• **Problem requirements**
Copy out the lines in the records from the line with "Click the 2-sty-2025" to the line with "Looking at the screenshot, I should pos(141,254).", keeping each one unchanged.

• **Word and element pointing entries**
(begin)
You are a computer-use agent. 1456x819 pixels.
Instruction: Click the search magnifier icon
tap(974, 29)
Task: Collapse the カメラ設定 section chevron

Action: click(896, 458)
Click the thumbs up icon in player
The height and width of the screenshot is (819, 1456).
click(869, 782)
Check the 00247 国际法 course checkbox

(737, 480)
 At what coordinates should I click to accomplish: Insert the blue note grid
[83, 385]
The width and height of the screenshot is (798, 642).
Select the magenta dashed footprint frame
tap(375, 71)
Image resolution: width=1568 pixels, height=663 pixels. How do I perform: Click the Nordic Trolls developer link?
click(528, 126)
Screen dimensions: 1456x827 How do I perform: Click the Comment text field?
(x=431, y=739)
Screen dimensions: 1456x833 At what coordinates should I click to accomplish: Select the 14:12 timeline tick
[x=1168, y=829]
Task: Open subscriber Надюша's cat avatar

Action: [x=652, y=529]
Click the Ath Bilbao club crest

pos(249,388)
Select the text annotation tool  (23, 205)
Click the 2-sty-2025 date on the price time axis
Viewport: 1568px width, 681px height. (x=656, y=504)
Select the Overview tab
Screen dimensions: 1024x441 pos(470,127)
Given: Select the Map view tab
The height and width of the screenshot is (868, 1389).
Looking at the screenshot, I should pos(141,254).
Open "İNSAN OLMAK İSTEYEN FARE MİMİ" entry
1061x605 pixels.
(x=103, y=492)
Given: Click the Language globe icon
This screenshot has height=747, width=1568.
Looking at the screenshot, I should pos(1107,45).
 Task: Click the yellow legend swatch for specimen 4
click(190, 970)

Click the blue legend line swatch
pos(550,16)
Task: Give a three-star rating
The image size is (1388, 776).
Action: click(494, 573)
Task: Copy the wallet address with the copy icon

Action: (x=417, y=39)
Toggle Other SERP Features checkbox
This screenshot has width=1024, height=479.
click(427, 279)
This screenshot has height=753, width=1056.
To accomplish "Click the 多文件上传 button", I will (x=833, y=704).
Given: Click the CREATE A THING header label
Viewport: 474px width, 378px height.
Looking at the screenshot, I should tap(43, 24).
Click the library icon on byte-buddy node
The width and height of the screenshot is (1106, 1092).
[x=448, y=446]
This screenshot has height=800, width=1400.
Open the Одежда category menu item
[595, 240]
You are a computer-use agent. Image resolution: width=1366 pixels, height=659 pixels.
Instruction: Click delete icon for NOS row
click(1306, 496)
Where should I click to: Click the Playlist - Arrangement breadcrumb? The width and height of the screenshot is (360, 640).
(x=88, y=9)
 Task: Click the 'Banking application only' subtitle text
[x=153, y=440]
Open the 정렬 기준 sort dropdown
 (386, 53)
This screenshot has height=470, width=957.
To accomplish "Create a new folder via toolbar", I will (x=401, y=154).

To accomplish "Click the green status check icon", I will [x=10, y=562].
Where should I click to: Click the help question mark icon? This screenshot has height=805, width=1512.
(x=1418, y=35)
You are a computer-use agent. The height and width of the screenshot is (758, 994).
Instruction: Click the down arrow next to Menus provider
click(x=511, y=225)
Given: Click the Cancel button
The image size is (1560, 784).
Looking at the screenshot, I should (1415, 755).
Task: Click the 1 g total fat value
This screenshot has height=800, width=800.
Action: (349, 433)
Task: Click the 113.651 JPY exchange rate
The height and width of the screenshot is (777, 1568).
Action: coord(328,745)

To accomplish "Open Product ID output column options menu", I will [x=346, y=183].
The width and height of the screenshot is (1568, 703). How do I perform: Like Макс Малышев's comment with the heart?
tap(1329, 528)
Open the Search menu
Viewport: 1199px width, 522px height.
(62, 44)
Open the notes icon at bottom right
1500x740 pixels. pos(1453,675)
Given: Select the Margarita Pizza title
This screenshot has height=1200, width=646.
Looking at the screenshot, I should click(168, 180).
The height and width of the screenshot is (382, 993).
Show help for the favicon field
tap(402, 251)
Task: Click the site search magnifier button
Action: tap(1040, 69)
(end)
• **Output for this task**
Click the 2-sty-2025 date on the price time axis
Viewport: 1568px width, 681px height. (x=656, y=504)
Select the Overview tab
Screen dimensions: 1024x441 pos(470,127)
Given: Select the Map view tab
The height and width of the screenshot is (868, 1389).
Looking at the screenshot, I should pos(141,254).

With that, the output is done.